Naturally, this criticism reaches far beyond the Seyed-Emami case and involves many individuals and organizations who have few direct connections to Iran and thus are not subject to the sorts of pressure tactics described above. For example, IRHM reported on Wednesday that the World Medical Association had written a letter calling renewed attention to the phenomenon of Iranian executions of individuals who were under the age of 18 at the time of their alleged crimes.

Specifically, the WMA letter came in response to the execution last month of Abolfazl Chezani Sharahi, who had been sentenced to death when he was only 14 after Iranian medical examiners declared him mentally “mature”. The letter emphasized that such activities by medical professionals are violations of both international law and basic professional ethics. The UN Convention on the Rights of the Child categorically bans all juvenile executions, but Iran routinely rejects this as cultural imposition, stoking recurrent and widespread international condemnation.
Meanwhile, various Iranian voices are urging the international community to build upon such condemnations, to expand them to include a wider range of human rights issues, and to back up those condemnations with substantive actions, such as economic sanctions. An editorial at IranWire did just this earlier in July when it urged the United States to add Iranian Justice Minister Alireza Avaei and the Ministry of Justice itself to the list of individuals and institutions under sanctions for human rights violations. The article points to Avaei’s major role in the mass execution of political prisoners in 1988 and to the Ministry’s demonstrated track record for paying lip service to human rights while simultaneously enabling the worst of the regime’s abuses.
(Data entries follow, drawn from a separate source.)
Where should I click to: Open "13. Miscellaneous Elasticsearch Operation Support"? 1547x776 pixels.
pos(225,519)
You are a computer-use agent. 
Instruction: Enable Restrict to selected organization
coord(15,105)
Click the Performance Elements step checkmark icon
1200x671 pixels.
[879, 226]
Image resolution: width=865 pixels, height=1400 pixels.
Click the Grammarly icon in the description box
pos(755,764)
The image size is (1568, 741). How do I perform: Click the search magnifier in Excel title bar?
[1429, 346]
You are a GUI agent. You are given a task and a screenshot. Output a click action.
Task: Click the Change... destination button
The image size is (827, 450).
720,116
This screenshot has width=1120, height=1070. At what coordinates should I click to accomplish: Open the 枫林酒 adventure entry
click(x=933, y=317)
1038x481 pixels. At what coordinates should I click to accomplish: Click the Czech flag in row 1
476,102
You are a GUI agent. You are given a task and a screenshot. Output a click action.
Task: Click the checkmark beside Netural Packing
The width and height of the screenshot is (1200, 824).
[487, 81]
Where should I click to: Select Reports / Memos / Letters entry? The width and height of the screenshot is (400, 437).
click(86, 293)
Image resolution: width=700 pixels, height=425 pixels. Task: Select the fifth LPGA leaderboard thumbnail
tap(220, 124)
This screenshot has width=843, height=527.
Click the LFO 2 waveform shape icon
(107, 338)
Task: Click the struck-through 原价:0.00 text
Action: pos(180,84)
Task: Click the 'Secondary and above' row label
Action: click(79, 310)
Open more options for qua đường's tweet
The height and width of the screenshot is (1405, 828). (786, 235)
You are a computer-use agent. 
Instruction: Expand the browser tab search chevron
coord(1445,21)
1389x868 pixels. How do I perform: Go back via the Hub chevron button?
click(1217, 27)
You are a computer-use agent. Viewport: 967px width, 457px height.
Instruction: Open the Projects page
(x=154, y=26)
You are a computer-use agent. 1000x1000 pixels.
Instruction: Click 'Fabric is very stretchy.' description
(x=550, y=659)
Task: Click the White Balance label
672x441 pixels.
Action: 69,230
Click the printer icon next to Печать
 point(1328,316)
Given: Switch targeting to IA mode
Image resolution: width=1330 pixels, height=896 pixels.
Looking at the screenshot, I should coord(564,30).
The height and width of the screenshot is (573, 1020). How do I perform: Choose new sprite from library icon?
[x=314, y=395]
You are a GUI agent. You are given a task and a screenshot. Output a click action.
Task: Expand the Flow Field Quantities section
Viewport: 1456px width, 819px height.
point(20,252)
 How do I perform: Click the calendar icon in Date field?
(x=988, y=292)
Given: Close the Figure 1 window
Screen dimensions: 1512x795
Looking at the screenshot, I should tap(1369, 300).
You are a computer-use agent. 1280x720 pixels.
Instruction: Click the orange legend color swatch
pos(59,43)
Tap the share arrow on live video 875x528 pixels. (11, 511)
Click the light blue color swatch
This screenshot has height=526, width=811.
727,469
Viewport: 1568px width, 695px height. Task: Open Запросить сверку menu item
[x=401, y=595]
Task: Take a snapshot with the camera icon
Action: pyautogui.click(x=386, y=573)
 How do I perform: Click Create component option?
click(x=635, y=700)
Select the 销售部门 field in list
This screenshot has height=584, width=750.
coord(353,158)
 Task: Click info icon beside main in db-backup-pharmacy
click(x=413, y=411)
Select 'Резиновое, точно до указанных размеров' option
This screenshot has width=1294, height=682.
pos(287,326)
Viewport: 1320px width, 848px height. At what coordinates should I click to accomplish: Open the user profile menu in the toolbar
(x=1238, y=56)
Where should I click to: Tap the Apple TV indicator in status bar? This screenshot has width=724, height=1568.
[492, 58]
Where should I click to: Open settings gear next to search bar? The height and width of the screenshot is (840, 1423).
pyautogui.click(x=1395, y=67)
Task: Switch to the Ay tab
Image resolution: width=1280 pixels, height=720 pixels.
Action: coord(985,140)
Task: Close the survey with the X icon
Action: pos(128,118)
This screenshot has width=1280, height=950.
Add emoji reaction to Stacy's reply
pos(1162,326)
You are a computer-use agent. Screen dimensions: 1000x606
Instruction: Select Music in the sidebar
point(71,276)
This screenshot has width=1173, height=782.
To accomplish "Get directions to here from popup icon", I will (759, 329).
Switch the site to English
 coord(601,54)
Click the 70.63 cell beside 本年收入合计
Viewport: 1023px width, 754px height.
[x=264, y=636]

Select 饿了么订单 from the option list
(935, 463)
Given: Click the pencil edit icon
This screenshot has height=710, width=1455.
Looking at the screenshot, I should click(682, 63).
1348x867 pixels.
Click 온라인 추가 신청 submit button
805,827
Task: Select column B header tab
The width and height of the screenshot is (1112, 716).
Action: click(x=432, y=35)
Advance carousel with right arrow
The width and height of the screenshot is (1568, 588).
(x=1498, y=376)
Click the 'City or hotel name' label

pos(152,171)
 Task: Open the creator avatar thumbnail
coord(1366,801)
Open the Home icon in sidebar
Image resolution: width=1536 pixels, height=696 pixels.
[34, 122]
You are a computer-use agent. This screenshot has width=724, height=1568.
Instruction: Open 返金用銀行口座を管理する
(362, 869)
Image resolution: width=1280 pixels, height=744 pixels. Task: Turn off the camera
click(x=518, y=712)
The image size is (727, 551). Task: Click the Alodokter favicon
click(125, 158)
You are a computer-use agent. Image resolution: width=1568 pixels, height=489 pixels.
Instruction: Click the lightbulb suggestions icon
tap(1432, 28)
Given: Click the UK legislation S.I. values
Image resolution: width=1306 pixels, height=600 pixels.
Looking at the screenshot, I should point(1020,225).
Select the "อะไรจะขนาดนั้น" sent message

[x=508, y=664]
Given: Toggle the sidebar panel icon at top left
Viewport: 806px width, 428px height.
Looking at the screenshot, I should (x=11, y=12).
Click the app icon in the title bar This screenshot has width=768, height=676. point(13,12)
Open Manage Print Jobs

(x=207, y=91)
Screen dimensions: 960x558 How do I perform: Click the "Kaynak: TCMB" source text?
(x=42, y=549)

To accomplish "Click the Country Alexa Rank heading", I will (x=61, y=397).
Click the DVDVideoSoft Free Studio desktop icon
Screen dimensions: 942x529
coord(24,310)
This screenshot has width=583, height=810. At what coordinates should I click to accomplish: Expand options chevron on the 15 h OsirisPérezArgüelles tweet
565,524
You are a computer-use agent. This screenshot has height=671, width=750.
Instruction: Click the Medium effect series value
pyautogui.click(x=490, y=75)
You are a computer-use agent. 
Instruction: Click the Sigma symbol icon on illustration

The IranWire piece specifically puts this recommendation in context with the ongoing protest movement, suggesting that it would “boost the morale of demonstrators, thereby encouraging them to continue their campaign for justice.” The article goes on to say that sanctioning the Justice Ministry would also go a long way toward undermining the false perception that the administration of current Iranian President Hassan Rouhani is somehow more moderate or more cognizant of human rights than its predecessors.

Various human rights organizations have observed that certain human rights indicators have actually grown worse since Rouhani’s election to his first presidential term in 2013. The recent months’ anti-government protests recognized much the same phenomenon and thus rejected the notion of significant political differences between Rouhani’s reformist faction and its hardline competitors. Recurring slogans of the protest movement reportedly include the chant, “Reformists, hardliners: the game is over.”